**Given instruction:** Lay out as a numbered list everything from the first of the rows below down to and including the line containing "[x=789, y=168]", leaving out blank lines.

§ §

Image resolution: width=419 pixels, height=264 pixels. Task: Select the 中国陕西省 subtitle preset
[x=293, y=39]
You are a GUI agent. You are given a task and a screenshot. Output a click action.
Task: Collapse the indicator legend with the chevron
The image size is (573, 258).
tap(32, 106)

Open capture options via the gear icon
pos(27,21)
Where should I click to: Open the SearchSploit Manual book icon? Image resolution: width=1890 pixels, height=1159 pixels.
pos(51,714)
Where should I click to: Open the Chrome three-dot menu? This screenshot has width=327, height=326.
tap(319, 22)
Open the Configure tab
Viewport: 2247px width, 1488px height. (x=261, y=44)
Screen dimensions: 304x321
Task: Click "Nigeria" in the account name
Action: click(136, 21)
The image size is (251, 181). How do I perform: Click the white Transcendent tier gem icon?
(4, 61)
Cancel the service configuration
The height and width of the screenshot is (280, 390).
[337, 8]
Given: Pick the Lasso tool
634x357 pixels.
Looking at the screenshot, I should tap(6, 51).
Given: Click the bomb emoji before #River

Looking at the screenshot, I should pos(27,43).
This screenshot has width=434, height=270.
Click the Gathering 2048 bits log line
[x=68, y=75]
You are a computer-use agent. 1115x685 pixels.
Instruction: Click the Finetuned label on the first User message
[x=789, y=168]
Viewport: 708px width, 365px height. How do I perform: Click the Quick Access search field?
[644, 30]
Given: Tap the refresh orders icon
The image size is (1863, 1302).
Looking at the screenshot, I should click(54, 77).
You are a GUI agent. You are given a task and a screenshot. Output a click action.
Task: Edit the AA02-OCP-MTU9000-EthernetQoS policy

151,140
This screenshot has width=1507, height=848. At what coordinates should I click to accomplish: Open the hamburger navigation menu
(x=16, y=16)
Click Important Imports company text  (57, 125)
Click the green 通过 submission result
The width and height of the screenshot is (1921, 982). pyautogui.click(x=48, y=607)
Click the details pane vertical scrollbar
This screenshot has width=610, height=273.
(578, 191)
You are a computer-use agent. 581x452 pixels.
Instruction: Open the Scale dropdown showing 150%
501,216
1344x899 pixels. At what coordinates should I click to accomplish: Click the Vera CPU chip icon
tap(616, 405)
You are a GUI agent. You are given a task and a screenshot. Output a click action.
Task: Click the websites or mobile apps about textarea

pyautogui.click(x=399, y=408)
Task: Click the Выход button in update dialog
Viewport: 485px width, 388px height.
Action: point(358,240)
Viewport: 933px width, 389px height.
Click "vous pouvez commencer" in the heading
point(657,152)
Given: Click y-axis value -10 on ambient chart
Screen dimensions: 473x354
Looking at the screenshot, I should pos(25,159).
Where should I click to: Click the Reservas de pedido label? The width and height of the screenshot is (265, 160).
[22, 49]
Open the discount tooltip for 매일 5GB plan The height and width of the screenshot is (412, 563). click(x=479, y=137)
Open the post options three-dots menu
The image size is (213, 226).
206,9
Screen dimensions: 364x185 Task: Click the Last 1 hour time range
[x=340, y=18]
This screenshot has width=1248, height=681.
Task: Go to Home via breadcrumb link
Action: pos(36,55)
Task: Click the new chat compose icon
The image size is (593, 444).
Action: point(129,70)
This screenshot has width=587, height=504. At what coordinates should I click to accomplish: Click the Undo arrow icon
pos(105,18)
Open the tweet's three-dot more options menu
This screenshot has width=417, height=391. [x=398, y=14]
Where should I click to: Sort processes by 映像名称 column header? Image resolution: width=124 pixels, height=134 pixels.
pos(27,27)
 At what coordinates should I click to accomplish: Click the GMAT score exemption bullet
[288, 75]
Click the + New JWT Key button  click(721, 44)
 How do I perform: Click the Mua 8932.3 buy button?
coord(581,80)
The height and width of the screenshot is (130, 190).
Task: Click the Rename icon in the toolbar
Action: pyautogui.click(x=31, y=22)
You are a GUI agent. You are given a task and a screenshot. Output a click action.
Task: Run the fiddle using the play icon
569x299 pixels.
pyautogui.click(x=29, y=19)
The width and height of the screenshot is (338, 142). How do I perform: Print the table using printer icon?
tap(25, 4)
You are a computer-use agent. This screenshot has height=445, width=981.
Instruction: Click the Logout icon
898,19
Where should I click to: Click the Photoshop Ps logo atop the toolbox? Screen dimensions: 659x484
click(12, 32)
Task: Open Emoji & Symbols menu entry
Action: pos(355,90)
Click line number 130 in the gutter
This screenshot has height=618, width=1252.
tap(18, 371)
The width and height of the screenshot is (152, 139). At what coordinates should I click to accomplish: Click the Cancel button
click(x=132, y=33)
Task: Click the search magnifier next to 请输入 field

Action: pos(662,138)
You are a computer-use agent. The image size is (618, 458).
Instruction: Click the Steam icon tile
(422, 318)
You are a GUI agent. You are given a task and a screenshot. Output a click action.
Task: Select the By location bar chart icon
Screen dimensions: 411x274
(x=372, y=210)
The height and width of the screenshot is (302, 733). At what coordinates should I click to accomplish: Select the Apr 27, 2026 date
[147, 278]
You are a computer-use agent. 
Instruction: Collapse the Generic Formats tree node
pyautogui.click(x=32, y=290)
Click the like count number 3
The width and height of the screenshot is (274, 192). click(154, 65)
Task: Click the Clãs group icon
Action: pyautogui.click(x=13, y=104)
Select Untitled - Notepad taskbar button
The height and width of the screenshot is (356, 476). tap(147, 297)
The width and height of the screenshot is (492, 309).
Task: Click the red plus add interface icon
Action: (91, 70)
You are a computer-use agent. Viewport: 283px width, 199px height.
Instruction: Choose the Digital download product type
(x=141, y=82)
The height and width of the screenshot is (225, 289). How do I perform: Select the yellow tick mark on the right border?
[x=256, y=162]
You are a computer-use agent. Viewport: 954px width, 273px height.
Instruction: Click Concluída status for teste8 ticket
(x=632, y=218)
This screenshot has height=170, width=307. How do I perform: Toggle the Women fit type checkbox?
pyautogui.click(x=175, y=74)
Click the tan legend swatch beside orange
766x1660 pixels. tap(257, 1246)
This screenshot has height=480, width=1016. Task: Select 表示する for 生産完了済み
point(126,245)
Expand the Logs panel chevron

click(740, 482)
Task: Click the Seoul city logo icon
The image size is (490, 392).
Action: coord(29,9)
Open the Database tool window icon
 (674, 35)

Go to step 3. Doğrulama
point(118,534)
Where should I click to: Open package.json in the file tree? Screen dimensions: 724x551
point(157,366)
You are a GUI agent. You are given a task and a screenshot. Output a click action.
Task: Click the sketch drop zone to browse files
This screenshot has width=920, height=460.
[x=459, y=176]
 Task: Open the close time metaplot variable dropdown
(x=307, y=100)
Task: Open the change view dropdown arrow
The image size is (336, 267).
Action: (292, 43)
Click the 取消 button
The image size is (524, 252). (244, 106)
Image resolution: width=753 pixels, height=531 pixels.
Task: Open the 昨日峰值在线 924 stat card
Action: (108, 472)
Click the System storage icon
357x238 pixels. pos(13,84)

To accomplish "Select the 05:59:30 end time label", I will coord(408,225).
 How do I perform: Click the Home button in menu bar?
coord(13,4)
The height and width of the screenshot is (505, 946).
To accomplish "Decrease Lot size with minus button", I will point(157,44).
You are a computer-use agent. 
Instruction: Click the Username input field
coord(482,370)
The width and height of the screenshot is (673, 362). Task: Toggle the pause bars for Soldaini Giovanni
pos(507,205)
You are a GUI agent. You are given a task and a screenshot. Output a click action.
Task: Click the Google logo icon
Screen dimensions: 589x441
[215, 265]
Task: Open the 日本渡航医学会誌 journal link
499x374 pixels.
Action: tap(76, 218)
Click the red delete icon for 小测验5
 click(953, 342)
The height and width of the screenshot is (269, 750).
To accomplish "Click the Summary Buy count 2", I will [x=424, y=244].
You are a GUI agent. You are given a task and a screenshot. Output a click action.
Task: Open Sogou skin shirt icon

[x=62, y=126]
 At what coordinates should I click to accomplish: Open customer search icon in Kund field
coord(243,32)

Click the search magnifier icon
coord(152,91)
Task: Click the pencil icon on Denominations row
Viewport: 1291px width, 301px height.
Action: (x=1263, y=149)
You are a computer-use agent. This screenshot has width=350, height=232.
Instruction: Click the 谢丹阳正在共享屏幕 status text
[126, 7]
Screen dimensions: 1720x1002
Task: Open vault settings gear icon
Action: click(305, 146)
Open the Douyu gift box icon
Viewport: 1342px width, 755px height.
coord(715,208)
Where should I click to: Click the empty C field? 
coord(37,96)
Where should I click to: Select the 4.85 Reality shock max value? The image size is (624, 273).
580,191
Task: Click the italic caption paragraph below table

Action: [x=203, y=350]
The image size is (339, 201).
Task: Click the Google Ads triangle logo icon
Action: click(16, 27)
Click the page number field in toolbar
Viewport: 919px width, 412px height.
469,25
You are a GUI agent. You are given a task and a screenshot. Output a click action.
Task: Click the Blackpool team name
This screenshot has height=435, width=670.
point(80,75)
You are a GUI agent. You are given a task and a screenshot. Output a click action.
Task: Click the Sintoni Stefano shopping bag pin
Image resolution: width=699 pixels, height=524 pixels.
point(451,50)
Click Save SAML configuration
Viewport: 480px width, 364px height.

§ §

**Task response:**
1. Image resolution: width=419 pixels, height=264 pixels. Task: Select the 中国陕西省 subtitle preset
2. [x=293, y=39]
3. You are a GUI agent. You are given a task and a screenshot. Output a click action.
4. Task: Collapse the indicator legend with the chevron
5. The image size is (573, 258).
6. tap(32, 106)
7. Open capture options via the gear icon
8. pos(27,21)
9. Where should I click to: Open the SearchSploit Manual book icon? Image resolution: width=1890 pixels, height=1159 pixels.
10. pos(51,714)
11. Where should I click to: Open the Chrome three-dot menu? This screenshot has width=327, height=326.
12. tap(319, 22)
13. Open the Configure tab
14. Viewport: 2247px width, 1488px height. (x=261, y=44)
15. Screen dimensions: 304x321
16. Task: Click "Nigeria" in the account name
17. Action: click(136, 21)
18. The image size is (251, 181). How do I perform: Click the white Transcendent tier gem icon?
19. (4, 61)
20. Cancel the service configuration
21. The height and width of the screenshot is (280, 390).
22. [337, 8]
23. Given: Pick the Lasso tool
24. 634x357 pixels.
25. Looking at the screenshot, I should tap(6, 51).
26. Given: Click the bomb emoji before #River
27. Looking at the screenshot, I should pos(27,43).
28. This screenshot has width=434, height=270.
29. Click the Gathering 2048 bits log line
30. [x=68, y=75]
31. You are a computer-use agent. 1115x685 pixels.
32. Instruction: Click the Finetuned label on the first User message
33. [x=789, y=168]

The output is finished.